Defendants state that they each identified five custodial files for their respective clients [Doc. 205-1 p. 5]. Plaintiff states, “Defendants only later agreed to produce custodial records for five custodians after additional meet and confer efforts” [Doc. 213 p. 7].
This deposition is sealed [Doc. 207-2 SEALED].
Dr. Solomon produced documents in response to an individual subpoena [Doc. 213 p. 14].
Plaintiff asserts in its brief that Defendants received six custodial files. But Defendants received the other custodial files in response to a subpoena they served on UT, meaning that such files were not in Plaintiff's possession, control, or custody as contemplated under the ESI Order [Doc. 131 ¶¶ 5–6]. Such is also consistent with Plaintiff's previous representation to the Court that it “does not possess and control UT's documents” because they are “separate entities” [Doc. 174 p. 42].
The Court does acknowledge that Dr.

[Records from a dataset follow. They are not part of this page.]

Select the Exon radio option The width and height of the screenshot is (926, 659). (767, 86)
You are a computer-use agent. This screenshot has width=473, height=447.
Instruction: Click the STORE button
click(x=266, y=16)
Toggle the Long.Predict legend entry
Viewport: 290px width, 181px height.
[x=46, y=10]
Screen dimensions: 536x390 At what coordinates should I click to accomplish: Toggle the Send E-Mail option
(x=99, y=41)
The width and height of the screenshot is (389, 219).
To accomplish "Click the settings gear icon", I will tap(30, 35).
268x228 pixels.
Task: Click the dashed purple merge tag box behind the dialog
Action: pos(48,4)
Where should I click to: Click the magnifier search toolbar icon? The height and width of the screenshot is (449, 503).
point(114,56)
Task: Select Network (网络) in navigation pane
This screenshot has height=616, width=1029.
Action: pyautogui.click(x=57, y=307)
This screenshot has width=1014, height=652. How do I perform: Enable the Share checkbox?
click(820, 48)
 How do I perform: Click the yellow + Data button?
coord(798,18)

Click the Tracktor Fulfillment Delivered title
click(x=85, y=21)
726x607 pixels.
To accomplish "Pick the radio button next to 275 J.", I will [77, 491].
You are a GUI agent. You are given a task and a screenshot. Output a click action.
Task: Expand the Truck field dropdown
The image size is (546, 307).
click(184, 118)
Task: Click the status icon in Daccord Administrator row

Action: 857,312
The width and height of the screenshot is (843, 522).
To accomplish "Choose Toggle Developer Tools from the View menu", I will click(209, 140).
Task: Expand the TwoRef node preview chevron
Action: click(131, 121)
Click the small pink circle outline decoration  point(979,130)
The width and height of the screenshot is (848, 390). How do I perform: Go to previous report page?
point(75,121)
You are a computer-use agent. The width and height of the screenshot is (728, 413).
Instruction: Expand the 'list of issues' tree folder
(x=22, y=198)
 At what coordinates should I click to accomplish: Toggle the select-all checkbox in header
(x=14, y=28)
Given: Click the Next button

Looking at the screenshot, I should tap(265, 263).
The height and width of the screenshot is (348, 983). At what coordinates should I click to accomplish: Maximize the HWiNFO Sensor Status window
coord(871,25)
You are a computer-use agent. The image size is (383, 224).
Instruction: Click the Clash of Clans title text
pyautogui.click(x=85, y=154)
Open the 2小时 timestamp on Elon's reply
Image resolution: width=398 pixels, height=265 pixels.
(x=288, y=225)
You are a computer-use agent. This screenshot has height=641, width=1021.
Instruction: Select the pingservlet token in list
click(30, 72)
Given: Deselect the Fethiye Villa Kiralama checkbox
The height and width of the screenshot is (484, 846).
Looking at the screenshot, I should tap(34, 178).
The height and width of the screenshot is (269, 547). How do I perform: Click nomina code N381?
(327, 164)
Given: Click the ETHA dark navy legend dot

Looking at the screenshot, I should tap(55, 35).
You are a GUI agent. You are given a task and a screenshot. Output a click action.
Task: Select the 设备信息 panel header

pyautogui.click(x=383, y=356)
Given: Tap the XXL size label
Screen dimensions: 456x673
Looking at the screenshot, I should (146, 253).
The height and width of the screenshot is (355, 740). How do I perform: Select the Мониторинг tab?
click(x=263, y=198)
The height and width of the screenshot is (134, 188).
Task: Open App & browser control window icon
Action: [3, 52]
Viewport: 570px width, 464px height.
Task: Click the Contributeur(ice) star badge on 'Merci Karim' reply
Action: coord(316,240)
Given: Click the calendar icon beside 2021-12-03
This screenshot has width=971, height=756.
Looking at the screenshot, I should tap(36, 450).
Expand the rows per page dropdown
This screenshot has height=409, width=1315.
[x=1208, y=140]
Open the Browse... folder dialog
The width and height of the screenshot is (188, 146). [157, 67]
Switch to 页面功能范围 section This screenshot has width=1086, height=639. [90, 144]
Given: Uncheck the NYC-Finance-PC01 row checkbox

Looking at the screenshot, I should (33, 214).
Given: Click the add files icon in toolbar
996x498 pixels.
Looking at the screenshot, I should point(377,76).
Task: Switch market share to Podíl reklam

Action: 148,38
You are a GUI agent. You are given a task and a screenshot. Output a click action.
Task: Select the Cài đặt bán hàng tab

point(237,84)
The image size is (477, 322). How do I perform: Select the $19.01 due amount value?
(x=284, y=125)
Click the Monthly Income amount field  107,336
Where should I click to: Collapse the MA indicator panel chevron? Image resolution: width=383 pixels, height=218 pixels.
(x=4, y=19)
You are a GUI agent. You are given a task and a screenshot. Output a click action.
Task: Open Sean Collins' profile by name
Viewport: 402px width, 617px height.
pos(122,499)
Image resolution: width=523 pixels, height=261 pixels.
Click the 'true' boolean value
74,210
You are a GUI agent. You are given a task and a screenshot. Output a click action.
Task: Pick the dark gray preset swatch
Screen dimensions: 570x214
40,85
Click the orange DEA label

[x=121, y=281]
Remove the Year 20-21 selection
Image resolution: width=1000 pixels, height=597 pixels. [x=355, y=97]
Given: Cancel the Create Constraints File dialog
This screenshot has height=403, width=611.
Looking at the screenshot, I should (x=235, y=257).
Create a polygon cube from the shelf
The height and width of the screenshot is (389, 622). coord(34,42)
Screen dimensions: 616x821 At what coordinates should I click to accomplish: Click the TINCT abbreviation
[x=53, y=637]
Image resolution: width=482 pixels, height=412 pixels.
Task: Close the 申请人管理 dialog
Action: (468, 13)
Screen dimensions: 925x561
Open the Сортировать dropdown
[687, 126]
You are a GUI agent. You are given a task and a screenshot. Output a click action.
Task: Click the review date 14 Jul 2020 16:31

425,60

Patterson's deposition was on October 6, 2022, and Defendants did not file their motion until November 15, 2022. But Defendants sent Plaintiff a letter on October 14, 2022, requesting Dr. Krishnamurthy's file, and Defendants represent that from October 10 to November 15, 2022, the parties attended a court hearing and worked on seven depositions [Doc. 217 p. 10].